start Records for processing

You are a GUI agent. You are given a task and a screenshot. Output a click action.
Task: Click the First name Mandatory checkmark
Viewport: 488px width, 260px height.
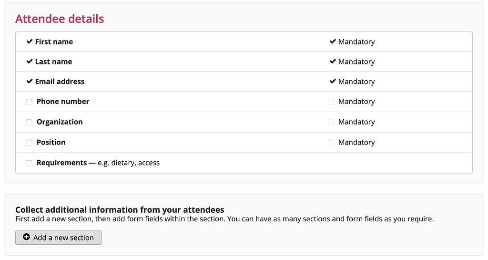click(x=333, y=42)
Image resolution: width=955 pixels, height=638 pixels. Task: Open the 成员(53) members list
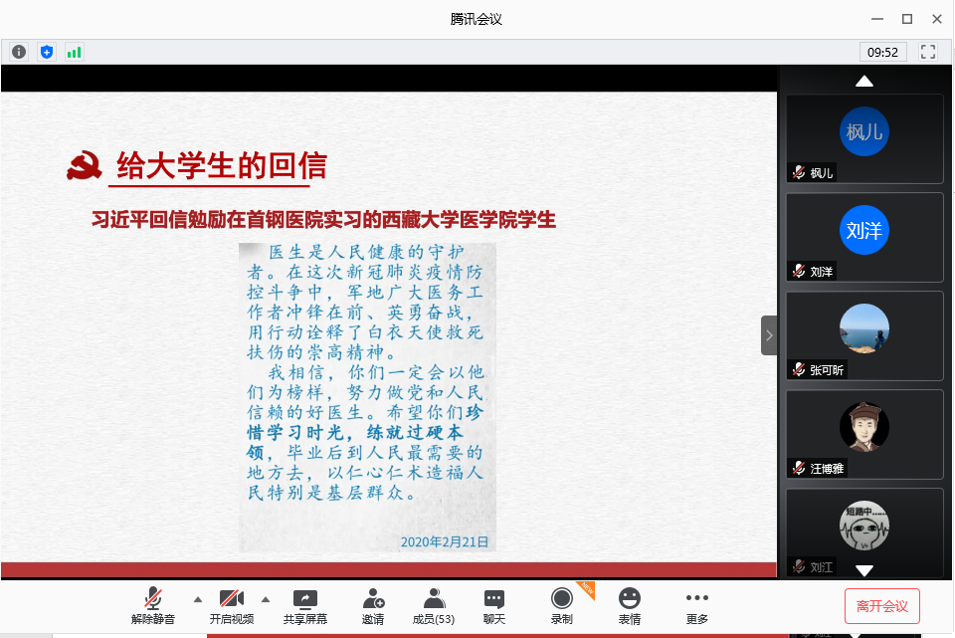click(434, 606)
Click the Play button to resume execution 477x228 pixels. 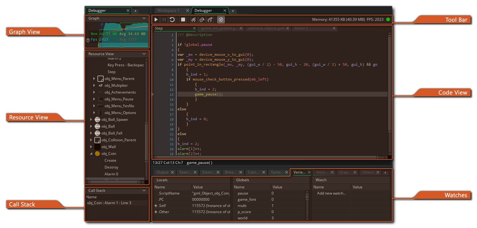coord(156,19)
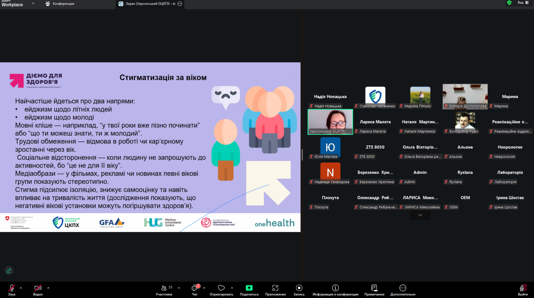This screenshot has height=298, width=534.
Task: Select the Херсонський ОЦКПХ speaker video thumbnail
Action: 330,122
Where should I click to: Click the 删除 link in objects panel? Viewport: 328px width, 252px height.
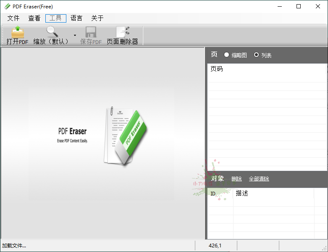[236, 179]
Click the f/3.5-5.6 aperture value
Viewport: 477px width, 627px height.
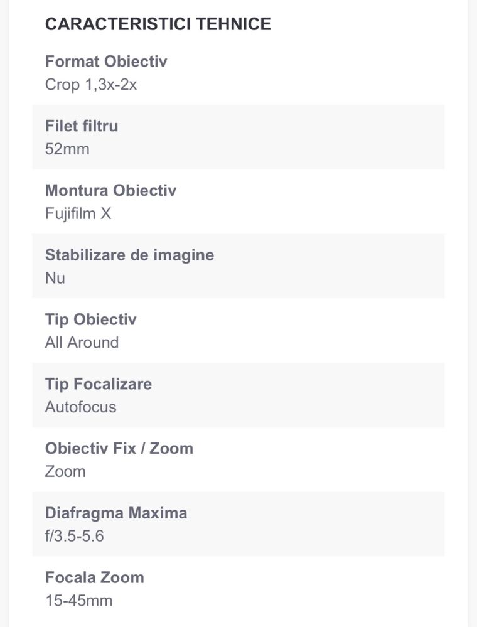click(x=74, y=536)
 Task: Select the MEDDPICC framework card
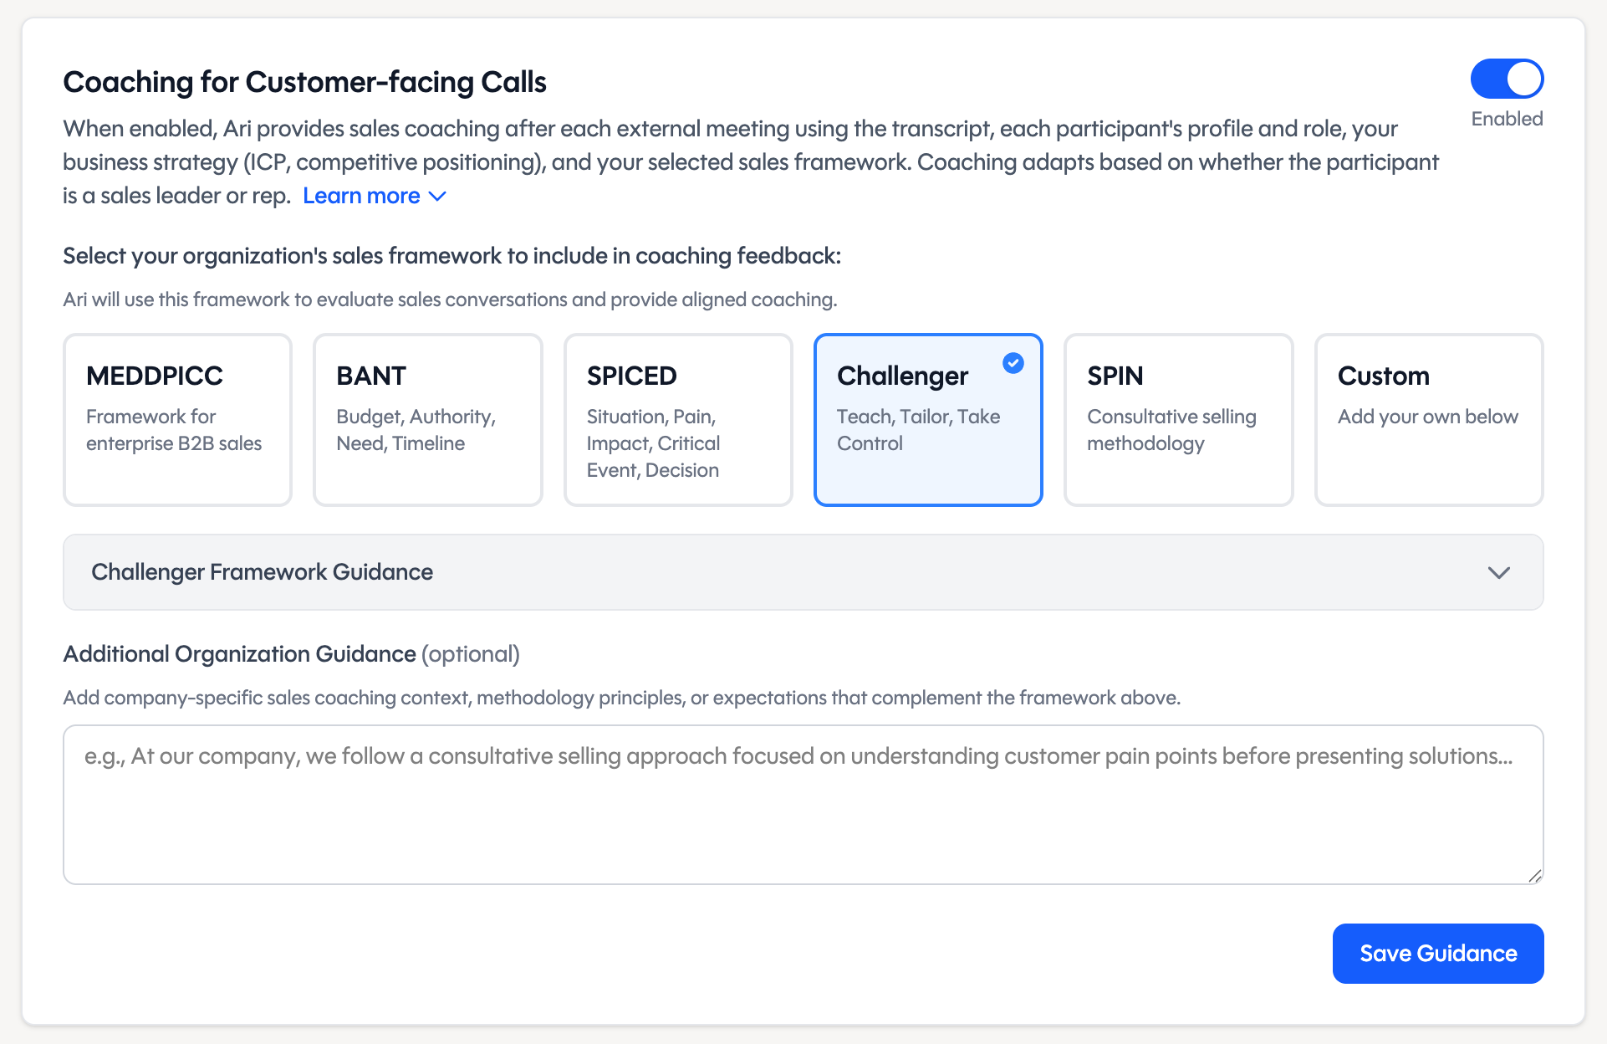point(177,420)
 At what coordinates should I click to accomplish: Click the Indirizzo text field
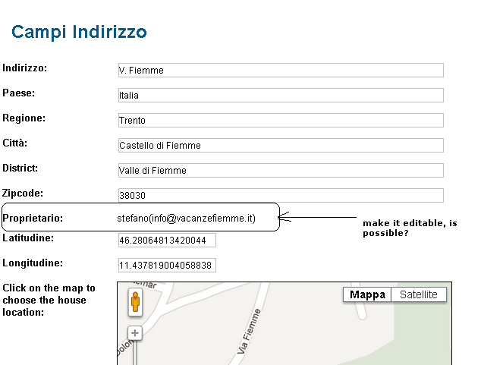point(280,70)
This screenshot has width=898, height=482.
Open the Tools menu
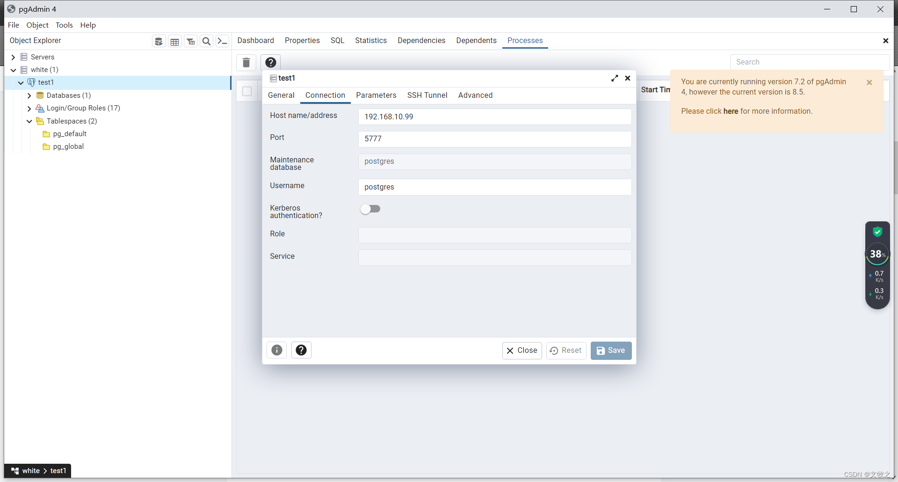pos(64,25)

end Records for processing

Find each line in the records that contains the string "Open" and copy it out. Case counts.

Image resolution: width=955 pixels, height=638 pixels. Task: Open the 成员(53) members list
Open the Tools menu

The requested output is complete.